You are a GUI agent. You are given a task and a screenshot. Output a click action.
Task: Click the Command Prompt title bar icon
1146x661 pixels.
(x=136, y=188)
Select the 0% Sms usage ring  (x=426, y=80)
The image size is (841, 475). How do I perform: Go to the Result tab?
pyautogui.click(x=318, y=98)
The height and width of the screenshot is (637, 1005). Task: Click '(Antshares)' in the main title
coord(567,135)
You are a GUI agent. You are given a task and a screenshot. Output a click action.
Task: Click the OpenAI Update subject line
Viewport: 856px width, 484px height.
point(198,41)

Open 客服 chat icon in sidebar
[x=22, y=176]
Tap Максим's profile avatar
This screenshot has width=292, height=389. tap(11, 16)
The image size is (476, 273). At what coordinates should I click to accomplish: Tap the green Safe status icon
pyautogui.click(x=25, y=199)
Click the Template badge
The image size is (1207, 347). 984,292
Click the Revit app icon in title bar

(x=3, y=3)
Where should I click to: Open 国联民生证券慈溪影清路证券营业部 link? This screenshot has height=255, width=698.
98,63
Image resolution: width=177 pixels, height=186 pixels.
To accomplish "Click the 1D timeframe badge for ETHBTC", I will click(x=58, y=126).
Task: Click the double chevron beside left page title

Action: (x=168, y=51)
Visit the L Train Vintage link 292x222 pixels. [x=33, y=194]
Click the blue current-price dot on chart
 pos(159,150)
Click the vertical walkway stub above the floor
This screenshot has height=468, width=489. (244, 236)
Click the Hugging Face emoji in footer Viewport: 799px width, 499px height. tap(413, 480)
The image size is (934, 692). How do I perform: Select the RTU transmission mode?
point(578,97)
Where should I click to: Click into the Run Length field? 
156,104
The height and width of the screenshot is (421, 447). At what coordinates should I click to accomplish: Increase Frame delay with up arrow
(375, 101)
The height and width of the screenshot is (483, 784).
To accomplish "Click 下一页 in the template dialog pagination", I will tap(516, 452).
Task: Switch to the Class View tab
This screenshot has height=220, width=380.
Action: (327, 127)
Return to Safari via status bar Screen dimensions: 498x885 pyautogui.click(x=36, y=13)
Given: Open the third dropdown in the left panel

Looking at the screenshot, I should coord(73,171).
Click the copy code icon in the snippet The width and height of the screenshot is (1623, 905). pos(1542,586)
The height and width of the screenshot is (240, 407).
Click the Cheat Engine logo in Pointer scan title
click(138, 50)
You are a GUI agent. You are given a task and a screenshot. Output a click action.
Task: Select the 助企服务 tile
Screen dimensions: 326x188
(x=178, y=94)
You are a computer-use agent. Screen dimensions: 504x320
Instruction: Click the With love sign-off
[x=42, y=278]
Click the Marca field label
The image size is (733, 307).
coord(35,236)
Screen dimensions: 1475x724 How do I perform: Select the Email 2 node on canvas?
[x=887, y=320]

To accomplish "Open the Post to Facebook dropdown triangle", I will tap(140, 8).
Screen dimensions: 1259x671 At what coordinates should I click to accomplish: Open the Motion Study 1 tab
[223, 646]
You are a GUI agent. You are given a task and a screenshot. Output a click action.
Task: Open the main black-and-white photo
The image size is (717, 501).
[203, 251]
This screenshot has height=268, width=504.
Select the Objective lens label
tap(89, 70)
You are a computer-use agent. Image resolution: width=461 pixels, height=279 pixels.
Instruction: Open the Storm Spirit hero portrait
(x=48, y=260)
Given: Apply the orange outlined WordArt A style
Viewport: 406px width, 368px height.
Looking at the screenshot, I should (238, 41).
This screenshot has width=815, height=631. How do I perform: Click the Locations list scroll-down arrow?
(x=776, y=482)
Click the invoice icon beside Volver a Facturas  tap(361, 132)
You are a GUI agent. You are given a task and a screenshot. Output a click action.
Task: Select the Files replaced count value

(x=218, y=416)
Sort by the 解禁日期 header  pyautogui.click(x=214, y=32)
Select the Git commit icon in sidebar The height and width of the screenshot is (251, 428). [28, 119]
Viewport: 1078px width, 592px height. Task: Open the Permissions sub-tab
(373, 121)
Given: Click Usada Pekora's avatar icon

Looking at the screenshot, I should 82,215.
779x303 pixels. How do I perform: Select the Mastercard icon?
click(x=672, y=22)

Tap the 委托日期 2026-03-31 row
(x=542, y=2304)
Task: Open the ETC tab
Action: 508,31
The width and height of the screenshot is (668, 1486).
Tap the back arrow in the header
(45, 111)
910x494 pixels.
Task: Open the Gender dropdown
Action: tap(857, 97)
- - - - - - -
_Exercise description_: Would you copy the data exactly as shown above?

_Response area_:
You are a GUI agent. You are given a task and a screenshot. Output a click action.
Task: Click the Command Prompt title bar icon
1146x661 pixels.
(x=136, y=188)
Select the 0% Sms usage ring  (x=426, y=80)
The image size is (841, 475). How do I perform: Go to the Result tab?
pyautogui.click(x=318, y=98)
The height and width of the screenshot is (637, 1005). Task: Click '(Antshares)' in the main title
coord(567,135)
You are a GUI agent. You are given a task and a screenshot. Output a click action.
Task: Click the OpenAI Update subject line
Viewport: 856px width, 484px height.
point(198,41)

Open 客服 chat icon in sidebar
[x=22, y=176]
Tap Максим's profile avatar
This screenshot has width=292, height=389. tap(11, 16)
The image size is (476, 273). At what coordinates should I click to accomplish: Tap the green Safe status icon
pyautogui.click(x=25, y=199)
Click the Template badge
The image size is (1207, 347). 984,292
Click the Revit app icon in title bar

(x=3, y=3)
Where should I click to: Open 国联民生证券慈溪影清路证券营业部 link? This screenshot has height=255, width=698.
98,63
Image resolution: width=177 pixels, height=186 pixels.
To accomplish "Click the 1D timeframe badge for ETHBTC", I will click(x=58, y=126).
Task: Click the double chevron beside left page title

Action: (x=168, y=51)
Visit the L Train Vintage link 292x222 pixels. [x=33, y=194]
Click the blue current-price dot on chart
 pos(159,150)
Click the vertical walkway stub above the floor
This screenshot has height=468, width=489. (244, 236)
Click the Hugging Face emoji in footer Viewport: 799px width, 499px height. tap(413, 480)
The image size is (934, 692). How do I perform: Select the RTU transmission mode?
point(578,97)
Where should I click to: Click into the Run Length field? 
156,104
The height and width of the screenshot is (421, 447). At what coordinates should I click to accomplish: Increase Frame delay with up arrow
(375, 101)
The height and width of the screenshot is (483, 784).
To accomplish "Click 下一页 in the template dialog pagination", I will tap(516, 452).
Task: Switch to the Class View tab
This screenshot has height=220, width=380.
Action: (327, 127)
Return to Safari via status bar Screen dimensions: 498x885 pyautogui.click(x=36, y=13)
Given: Open the third dropdown in the left panel

Looking at the screenshot, I should coord(73,171).
Click the copy code icon in the snippet The width and height of the screenshot is (1623, 905). pos(1542,586)
The height and width of the screenshot is (240, 407).
Click the Cheat Engine logo in Pointer scan title
click(138, 50)
You are a GUI agent. You are given a task and a screenshot. Output a click action.
Task: Select the 助企服务 tile
Screen dimensions: 326x188
(x=178, y=94)
You are a computer-use agent. Screen dimensions: 504x320
Instruction: Click the With love sign-off
[x=42, y=278]
Click the Marca field label
The image size is (733, 307).
coord(35,236)
Screen dimensions: 1475x724 How do I perform: Select the Email 2 node on canvas?
[x=887, y=320]

To accomplish "Open the Post to Facebook dropdown triangle", I will tap(140, 8).
Screen dimensions: 1259x671 At what coordinates should I click to accomplish: Open the Motion Study 1 tab
[223, 646]
You are a GUI agent. You are given a task and a screenshot. Output a click action.
Task: Open the main black-and-white photo
The image size is (717, 501).
[203, 251]
This screenshot has height=268, width=504.
Select the Objective lens label
tap(89, 70)
You are a computer-use agent. Image resolution: width=461 pixels, height=279 pixels.
Instruction: Open the Storm Spirit hero portrait
(x=48, y=260)
Given: Apply the orange outlined WordArt A style
Viewport: 406px width, 368px height.
Looking at the screenshot, I should (238, 41).
This screenshot has width=815, height=631. How do I perform: Click the Locations list scroll-down arrow?
(x=776, y=482)
Click the invoice icon beside Volver a Facturas  tap(361, 132)
You are a GUI agent. You are given a task and a screenshot. Output a click action.
Task: Select the Files replaced count value

(x=218, y=416)
Sort by the 解禁日期 header  pyautogui.click(x=214, y=32)
Select the Git commit icon in sidebar The height and width of the screenshot is (251, 428). [28, 119]
Viewport: 1078px width, 592px height. Task: Open the Permissions sub-tab
(373, 121)
Given: Click Usada Pekora's avatar icon

Looking at the screenshot, I should 82,215.
779x303 pixels. How do I perform: Select the Mastercard icon?
click(x=672, y=22)

Tap the 委托日期 2026-03-31 row
(x=542, y=2304)
Task: Open the ETC tab
Action: 508,31
The width and height of the screenshot is (668, 1486).
Tap the back arrow in the header
(45, 111)
910x494 pixels.
Task: Open the Gender dropdown
Action: tap(857, 97)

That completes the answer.